On the contrary, the AHRC whose president and seven members are obliged by law to “act in a way that  promotes the collegiate nature of the Commission”, has, in its attitude to the interpretation and administration of s 18C, become an agency which preaches an anti-democratic gospel of conformity, exemplified in the following pronouncement issued by the Race Discrimination Commissioner:

Th[ere] is one frequent confusion about section 18C. It is concerned with acts that offend, insult, humiliate or intimidate because of someone’s race or ethnicity. This is a different thing to acts that merely offend or insult. There is a difference between someone insulting you or offending you because you support a certain football team or because of your political ideology. That’s because racial offence and racial insult can strike at the heart of a person’s being and their dignity, the part of their identity that comes from their background and ancestry.”

That diktat commenced the Commissioner’s response to the question, “Why should there be a law against merely offending or insulting someone?” which he posed in a speech entitled “The Challenge of Social Cohesion” given at the ANU on September 2, 2016. That speech should be read in conjunction with his speeches entitled “Populism, Race and Democracy” given in Sydney four days later and “Responding to Intolerance” given at the ANU on September 21, 2016. For those with the time and stamina to read them all, his other AHRC speeches and numerous media commentaries are usefully gathered on the AHRC web site and its social media adjuncts.

Stored records ::
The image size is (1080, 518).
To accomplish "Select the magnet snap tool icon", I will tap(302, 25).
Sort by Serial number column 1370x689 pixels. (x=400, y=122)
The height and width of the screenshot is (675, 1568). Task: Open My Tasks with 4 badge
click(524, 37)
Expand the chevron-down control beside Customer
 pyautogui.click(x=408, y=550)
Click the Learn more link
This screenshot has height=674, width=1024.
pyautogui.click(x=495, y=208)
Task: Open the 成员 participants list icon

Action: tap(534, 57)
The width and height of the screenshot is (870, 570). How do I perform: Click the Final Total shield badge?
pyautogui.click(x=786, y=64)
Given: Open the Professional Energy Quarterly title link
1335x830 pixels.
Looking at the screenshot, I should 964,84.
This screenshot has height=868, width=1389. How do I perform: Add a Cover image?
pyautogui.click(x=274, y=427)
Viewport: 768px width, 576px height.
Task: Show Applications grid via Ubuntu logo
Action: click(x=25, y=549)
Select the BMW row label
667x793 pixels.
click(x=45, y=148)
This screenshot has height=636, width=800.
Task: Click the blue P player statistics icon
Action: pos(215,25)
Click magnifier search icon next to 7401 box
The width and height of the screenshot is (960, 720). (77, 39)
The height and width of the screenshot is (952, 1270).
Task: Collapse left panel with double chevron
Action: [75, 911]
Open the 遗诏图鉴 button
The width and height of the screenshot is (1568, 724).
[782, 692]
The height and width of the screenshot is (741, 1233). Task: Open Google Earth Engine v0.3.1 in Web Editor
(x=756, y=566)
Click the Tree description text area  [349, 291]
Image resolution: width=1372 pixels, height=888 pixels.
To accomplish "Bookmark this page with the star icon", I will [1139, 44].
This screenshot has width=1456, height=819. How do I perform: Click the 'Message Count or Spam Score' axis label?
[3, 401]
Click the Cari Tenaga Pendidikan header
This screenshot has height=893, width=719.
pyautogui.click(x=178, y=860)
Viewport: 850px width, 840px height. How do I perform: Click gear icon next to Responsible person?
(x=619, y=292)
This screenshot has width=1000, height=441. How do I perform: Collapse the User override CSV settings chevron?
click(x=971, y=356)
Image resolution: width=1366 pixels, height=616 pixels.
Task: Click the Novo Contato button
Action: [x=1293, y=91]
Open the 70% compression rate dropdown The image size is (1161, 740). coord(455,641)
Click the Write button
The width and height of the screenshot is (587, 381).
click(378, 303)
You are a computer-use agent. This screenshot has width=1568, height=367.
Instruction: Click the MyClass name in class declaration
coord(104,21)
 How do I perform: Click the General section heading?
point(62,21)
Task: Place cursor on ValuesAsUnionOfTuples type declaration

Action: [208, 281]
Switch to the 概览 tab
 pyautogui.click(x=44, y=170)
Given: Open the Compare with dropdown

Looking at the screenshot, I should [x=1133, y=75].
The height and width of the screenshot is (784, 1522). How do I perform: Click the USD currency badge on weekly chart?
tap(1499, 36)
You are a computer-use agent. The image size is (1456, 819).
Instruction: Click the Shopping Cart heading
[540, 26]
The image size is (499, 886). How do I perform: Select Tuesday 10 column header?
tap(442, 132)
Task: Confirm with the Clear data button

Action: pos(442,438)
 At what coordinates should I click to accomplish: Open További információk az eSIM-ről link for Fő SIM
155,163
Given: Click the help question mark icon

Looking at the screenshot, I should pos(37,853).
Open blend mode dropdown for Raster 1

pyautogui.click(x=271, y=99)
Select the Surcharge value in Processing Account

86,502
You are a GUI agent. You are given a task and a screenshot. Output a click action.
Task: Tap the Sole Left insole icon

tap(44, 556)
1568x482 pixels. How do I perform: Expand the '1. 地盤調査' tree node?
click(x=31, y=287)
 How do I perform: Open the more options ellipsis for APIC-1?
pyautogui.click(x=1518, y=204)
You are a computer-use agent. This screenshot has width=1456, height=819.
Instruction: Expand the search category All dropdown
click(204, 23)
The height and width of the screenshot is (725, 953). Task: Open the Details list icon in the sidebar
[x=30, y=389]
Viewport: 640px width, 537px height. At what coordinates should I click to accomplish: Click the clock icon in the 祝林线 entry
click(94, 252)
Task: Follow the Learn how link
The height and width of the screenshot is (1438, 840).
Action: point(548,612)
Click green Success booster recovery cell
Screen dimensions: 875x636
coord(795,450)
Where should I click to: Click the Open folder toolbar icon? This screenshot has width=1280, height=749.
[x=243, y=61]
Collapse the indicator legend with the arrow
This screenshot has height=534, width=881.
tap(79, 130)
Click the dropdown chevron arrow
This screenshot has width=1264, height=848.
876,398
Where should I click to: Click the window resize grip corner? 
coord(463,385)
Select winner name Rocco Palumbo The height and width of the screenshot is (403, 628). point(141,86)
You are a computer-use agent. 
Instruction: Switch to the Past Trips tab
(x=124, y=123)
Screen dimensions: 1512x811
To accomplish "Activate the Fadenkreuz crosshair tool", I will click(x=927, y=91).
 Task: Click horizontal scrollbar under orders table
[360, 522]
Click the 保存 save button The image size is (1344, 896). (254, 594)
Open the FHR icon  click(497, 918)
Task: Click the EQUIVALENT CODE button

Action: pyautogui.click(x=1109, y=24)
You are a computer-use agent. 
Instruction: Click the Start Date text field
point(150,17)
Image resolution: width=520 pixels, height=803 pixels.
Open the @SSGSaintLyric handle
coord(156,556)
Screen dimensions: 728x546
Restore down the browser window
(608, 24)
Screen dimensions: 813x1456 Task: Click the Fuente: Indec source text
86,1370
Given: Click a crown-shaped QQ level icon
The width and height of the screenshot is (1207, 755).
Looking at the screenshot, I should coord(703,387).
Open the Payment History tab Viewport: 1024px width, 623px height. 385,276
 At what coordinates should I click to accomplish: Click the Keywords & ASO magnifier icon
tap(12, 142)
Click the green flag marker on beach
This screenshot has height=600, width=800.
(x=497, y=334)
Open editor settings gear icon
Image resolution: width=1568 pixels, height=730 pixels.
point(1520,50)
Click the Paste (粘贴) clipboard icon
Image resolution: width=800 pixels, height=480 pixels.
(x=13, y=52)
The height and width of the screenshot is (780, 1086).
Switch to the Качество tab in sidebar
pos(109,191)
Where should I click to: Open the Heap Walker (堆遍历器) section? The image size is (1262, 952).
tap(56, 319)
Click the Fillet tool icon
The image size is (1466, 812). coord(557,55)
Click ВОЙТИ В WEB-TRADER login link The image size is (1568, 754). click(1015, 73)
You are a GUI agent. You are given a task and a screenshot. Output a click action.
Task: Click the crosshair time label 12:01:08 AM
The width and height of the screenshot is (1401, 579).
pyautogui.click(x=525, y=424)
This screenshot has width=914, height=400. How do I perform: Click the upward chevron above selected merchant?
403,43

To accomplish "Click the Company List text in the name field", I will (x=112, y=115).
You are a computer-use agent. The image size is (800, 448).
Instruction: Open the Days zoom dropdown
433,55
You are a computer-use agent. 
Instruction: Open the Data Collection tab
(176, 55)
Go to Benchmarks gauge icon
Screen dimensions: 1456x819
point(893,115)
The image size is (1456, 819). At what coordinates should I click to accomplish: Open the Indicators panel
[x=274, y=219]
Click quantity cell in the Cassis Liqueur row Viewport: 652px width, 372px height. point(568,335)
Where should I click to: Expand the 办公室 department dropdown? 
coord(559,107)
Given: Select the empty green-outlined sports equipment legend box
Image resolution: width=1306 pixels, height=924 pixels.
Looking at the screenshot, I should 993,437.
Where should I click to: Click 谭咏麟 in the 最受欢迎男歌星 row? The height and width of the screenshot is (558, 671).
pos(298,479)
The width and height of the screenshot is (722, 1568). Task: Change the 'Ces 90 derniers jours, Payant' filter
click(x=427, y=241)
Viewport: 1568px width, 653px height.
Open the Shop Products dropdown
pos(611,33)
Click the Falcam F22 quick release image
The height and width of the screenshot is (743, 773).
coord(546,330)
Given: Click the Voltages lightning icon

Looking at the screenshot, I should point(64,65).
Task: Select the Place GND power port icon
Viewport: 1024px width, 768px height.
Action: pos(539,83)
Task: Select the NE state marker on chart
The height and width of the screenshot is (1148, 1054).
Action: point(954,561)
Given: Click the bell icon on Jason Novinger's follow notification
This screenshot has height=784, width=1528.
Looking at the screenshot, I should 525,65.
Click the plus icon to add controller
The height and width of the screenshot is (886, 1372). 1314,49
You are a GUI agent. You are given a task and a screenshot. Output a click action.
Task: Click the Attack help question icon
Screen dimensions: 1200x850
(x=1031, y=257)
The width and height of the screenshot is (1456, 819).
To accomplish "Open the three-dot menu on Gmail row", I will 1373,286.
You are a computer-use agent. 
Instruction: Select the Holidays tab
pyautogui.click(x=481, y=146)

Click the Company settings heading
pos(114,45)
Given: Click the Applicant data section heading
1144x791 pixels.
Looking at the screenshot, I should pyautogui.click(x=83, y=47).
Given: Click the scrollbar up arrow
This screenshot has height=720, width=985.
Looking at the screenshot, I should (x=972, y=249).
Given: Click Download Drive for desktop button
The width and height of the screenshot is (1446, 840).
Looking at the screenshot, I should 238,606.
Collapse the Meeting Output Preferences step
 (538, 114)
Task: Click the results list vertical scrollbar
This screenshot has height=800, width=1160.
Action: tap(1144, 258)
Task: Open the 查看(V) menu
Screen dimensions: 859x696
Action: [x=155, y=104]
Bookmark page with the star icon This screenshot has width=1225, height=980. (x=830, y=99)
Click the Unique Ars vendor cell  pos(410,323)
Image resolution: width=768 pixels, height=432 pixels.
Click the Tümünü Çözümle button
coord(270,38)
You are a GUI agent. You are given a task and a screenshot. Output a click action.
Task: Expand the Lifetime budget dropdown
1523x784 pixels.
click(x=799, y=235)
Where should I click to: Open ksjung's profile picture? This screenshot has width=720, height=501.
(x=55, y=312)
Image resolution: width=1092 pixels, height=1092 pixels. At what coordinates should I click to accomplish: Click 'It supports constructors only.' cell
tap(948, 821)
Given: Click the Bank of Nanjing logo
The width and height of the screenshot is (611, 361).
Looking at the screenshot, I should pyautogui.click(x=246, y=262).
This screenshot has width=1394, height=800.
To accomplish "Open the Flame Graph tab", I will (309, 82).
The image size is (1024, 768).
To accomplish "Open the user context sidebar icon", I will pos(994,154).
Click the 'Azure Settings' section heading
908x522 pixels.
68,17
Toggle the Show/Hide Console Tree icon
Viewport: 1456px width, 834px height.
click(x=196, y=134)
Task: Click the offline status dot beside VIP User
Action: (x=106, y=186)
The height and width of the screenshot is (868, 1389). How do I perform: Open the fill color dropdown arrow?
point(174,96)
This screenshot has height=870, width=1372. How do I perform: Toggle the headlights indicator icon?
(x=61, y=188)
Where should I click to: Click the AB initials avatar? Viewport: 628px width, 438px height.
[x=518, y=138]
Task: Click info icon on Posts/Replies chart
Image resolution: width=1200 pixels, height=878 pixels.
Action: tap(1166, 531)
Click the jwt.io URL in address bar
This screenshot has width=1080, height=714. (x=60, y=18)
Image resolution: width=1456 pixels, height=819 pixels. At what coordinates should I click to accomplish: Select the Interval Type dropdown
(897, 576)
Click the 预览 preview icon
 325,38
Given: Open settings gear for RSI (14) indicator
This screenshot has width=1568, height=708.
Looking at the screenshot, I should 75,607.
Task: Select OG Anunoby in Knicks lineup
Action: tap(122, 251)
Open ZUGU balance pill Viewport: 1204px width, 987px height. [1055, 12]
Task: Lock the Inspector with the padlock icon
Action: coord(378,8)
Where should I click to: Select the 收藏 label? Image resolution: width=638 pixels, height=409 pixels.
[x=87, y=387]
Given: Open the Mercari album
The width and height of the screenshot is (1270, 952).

Request 1 ::
Answer these questions using the passage on section 18C:
(a) How many members, in addition to its president, does the AHRC have?
(b) What was the title of the speech the Race Discrimination Commissioner gave at the ANU on September 2, 2016?
(c) In which city was the speech "Populism, Race and Democracy" given?
Request 2 :: Carry on the passage on section 18C from its final sentence, keeping its formal, argumentative tone.

Written reply 1 ::
(a) Seven.
(b) "The Challenge of Social Cohesion."
(c) Sydney.

Written reply 2 ::
Folks with time on their hands can also consider perusing the Commissioner’s books, Reclaiming Patriotism: Nation-Building for Australian Progressives (2009), Don’t Go Back To Where You Came From: Why Multiculturalism Works (2012), and The Virtuous Citizen: Patriotism in a Multicultural Society (2012) which were published prior to his appointment to the AHRC (2013). His use of the terms “patriotism”, “nation-building”, and “virtuous citizen” call for some later consideration, but it is the Commissioner’s general “collegiate” approach to the AHRC’s statutory functions which is the starting point.

The Commissioner traverses the Commonwealth of Australia instructing the citizenry in the AHRC party line as to what, in matters racial, they are and are not permitted, first, to think and believe, and, secondly, to say in public. According to the Commissioner, there is no basis upon which a single citizen could honestly and reasonably contend that Part IIA of the RDA is an affront to the democratic value of individual freedom of speech. If any person dissents, she/he deserves to be ridiculed and labelled as prejudiced, bigoted or worse.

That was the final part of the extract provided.